(Stored items from a collection)
☆ ☆ ☆ ☆ ☆ ☆ ☆

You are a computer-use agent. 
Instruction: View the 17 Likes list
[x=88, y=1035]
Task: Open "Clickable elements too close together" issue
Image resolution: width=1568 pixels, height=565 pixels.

☆ ☆ ☆ ☆ ☆ ☆ ☆

Exercise: Copy the records out again word for word.

Solved problem:
You are a computer-use agent. 
Instruction: View the 17 Likes list
[x=88, y=1035]
Task: Open "Clickable elements too close together" issue
Image resolution: width=1568 pixels, height=565 pixels.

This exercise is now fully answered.